### WORK REQUEST
Any picture in the records below stays out; return everything else exactly.

┄┄┄┄┄┄

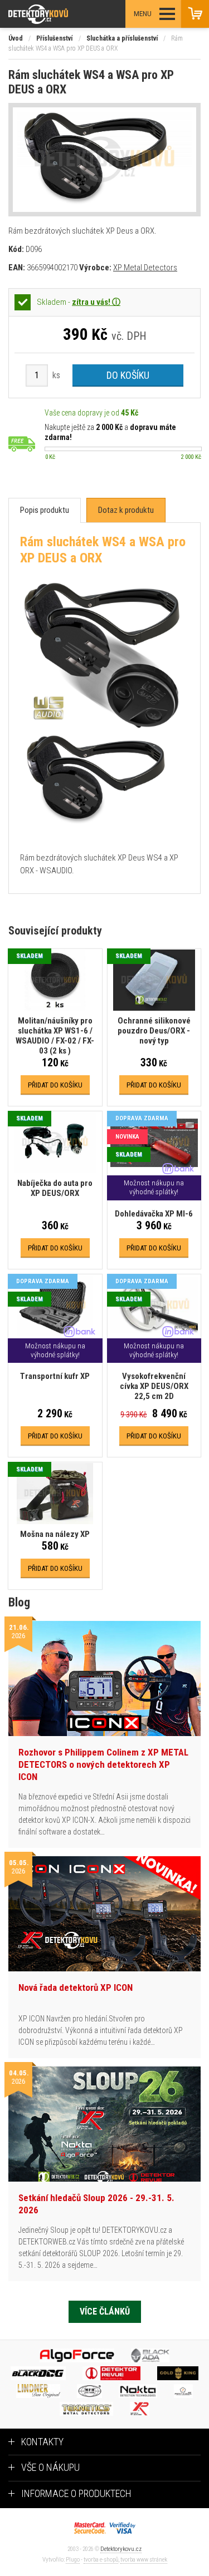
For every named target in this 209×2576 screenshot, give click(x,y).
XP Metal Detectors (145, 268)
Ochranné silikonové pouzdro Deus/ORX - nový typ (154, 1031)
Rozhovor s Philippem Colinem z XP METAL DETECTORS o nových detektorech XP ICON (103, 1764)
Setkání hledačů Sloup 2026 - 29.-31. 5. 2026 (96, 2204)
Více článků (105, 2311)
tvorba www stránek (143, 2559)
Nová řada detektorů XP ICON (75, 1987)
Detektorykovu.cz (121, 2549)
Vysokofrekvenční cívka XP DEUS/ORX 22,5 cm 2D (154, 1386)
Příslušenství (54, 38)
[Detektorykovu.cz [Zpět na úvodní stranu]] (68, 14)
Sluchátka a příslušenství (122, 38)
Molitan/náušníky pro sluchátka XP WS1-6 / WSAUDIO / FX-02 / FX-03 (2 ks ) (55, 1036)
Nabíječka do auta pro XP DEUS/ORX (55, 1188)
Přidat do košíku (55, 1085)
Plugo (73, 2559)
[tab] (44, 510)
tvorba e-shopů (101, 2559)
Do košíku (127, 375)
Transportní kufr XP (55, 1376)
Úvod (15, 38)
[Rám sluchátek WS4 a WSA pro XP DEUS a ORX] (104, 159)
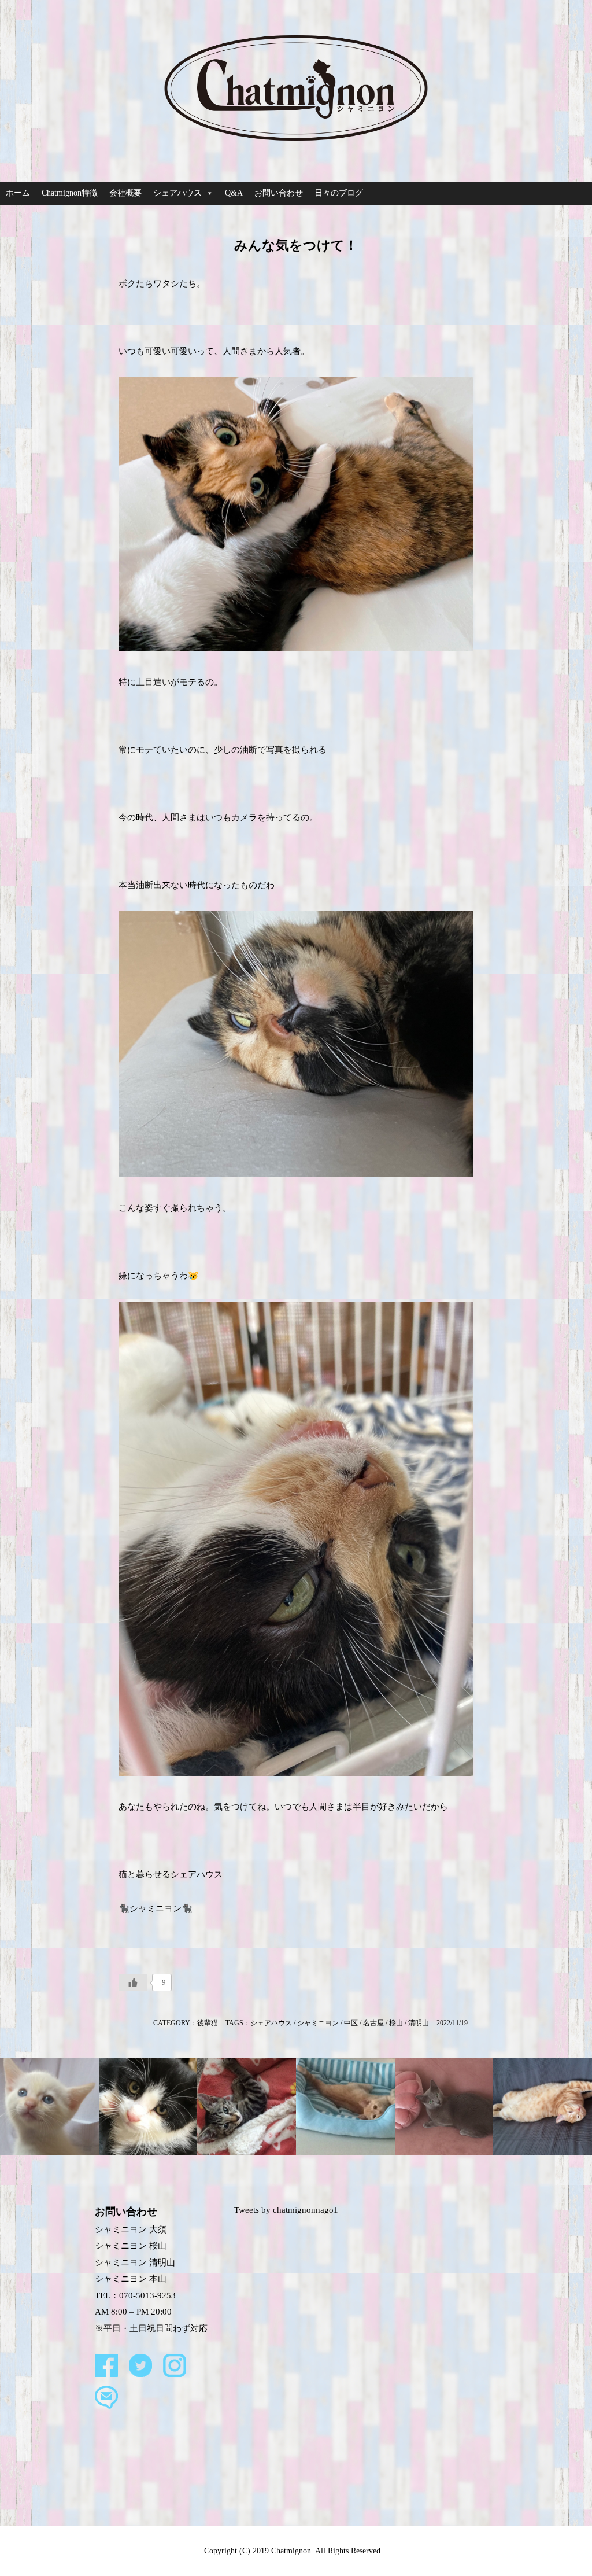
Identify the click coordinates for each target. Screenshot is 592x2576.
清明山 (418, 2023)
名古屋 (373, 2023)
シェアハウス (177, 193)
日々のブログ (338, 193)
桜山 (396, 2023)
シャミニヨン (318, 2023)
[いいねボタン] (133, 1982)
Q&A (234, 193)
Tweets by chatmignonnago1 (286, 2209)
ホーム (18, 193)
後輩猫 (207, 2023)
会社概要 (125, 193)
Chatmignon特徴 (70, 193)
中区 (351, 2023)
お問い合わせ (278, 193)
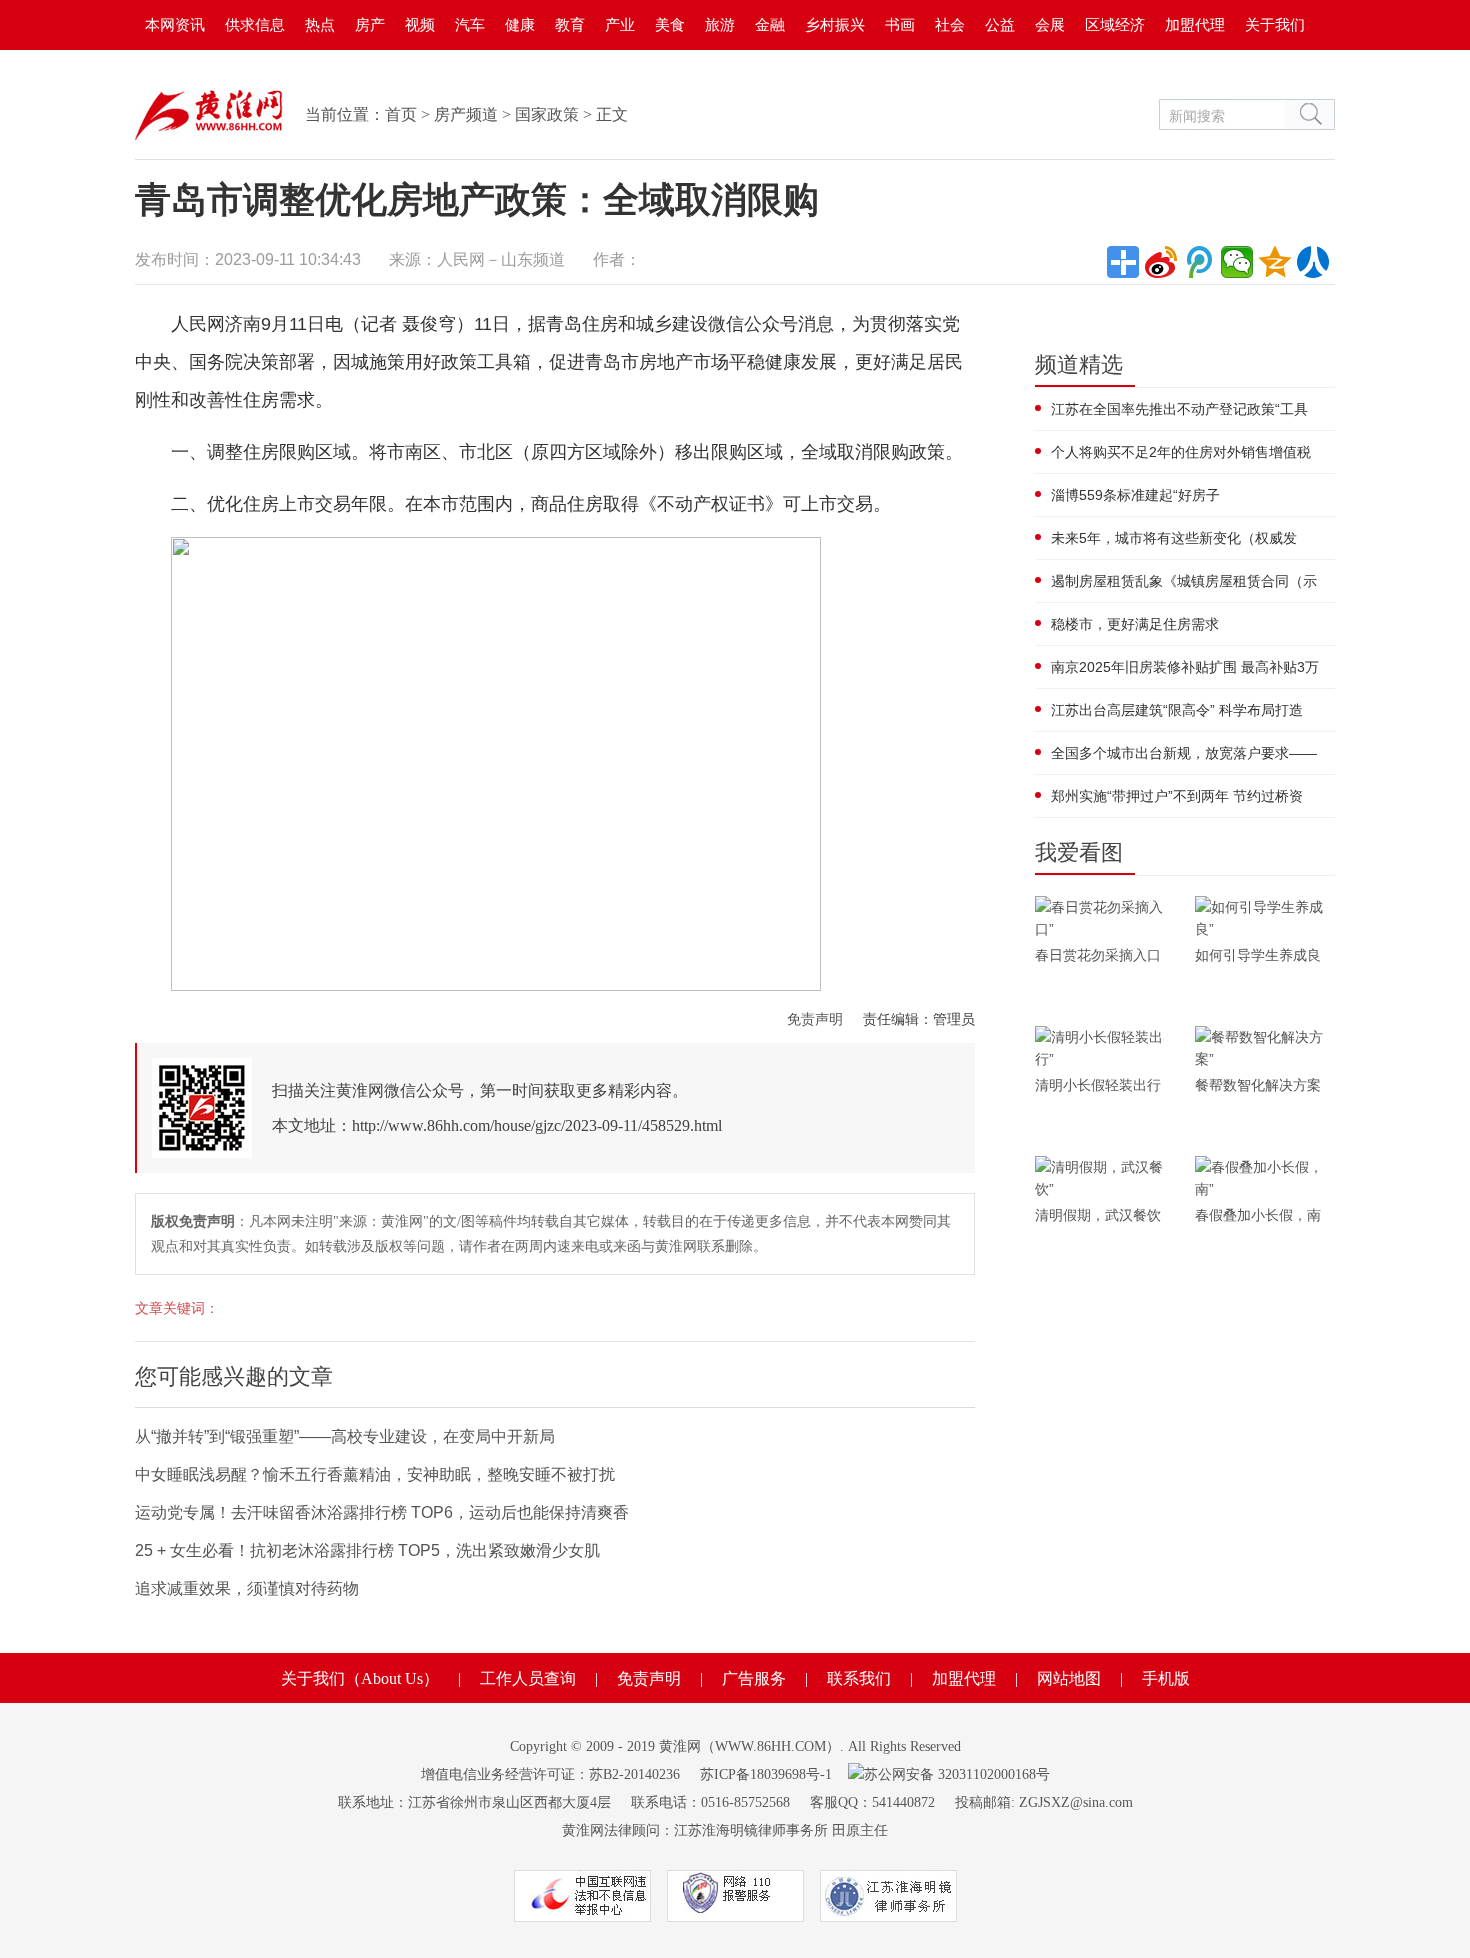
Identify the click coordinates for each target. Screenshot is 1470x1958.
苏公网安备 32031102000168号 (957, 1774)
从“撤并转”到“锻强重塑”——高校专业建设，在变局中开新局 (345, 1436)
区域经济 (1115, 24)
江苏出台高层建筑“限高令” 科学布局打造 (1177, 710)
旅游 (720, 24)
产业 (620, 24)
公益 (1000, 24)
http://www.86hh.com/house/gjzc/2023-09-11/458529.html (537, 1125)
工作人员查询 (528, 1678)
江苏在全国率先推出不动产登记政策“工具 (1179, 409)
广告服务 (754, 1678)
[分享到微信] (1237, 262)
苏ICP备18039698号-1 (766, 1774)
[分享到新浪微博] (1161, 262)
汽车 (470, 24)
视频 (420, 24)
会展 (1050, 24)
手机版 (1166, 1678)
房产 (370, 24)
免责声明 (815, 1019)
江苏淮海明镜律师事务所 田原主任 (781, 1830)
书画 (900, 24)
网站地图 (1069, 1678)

┄┄┄┄┄┄

### SOLUTION FOR THIS PROBLEM
For every named target in this 209×2576 screenshot, give click(x,y).
XP Metal Detectors (145, 268)
Ochranné silikonové pouzdro Deus/ORX - nový typ (154, 1031)
Rozhovor s Philippem Colinem z XP METAL DETECTORS o nových detektorech XP ICON (103, 1764)
Setkání hledačů Sloup 2026 - 29.-31. 5. 2026 (96, 2204)
Více článků (105, 2311)
tvorba www stránek (143, 2559)
Nová řada detektorů XP ICON (75, 1987)
Detektorykovu.cz (121, 2549)
Vysokofrekvenční cívka XP DEUS/ORX 22,5 cm 2D (154, 1386)
Příslušenství (54, 38)
[Detektorykovu.cz [Zpět na úvodní stranu]] (68, 14)
Sluchátka a příslušenství (122, 38)
Molitan/náušníky pro sluchátka XP WS1-6 / WSAUDIO / FX-02 / FX-03 (2 ks ) (55, 1036)
Nabíječka do auta pro XP DEUS/ORX (55, 1188)
Přidat do košíku (55, 1085)
Plugo (73, 2559)
[tab] (44, 510)
tvorba e-shopů (101, 2559)
Do košíku (127, 375)
Transportní kufr XP (55, 1376)
Úvod (15, 38)
[Rám sluchátek WS4 a WSA pro XP DEUS a ORX] (104, 159)
Identify the click coordinates for each target. Screenshot is 592x2576.
清明山 (418, 2023)
名古屋 (373, 2023)
シェアハウス (177, 193)
日々のブログ (338, 193)
桜山 (396, 2023)
シャミニヨン (318, 2023)
[いいねボタン] (133, 1982)
Q&A (234, 193)
Tweets by chatmignonnago1 (286, 2209)
ホーム (18, 193)
後輩猫 (207, 2023)
会社概要 (125, 193)
Chatmignon特徴 (70, 193)
中区 (351, 2023)
お問い合わせ (278, 193)
Identify the click coordinates for each target. Screenshot is 1470x1958.
苏公网安备 32031102000168号 (957, 1774)
从“撤并转”到“锻强重塑”——高校专业建设，在变局中开新局 (345, 1436)
区域经济 (1115, 24)
江苏出台高层建筑“限高令” 科学布局打造 (1177, 710)
旅游 (720, 24)
产业 (620, 24)
公益 (1000, 24)
http://www.86hh.com/house/gjzc/2023-09-11/458529.html (537, 1125)
工作人员查询 (528, 1678)
江苏在全国率先推出不动产登记政策“工具 (1179, 409)
广告服务 (754, 1678)
[分享到微信] (1237, 262)
苏ICP备18039698号-1 (766, 1774)
[分享到新浪微博] (1161, 262)
汽车 (470, 24)
视频 (420, 24)
会展 (1050, 24)
手机版 (1166, 1678)
房产 (370, 24)
免责声明 (815, 1019)
江苏淮海明镜律师事务所 田原主任 (781, 1830)
书画 (900, 24)
网站地图 (1069, 1678)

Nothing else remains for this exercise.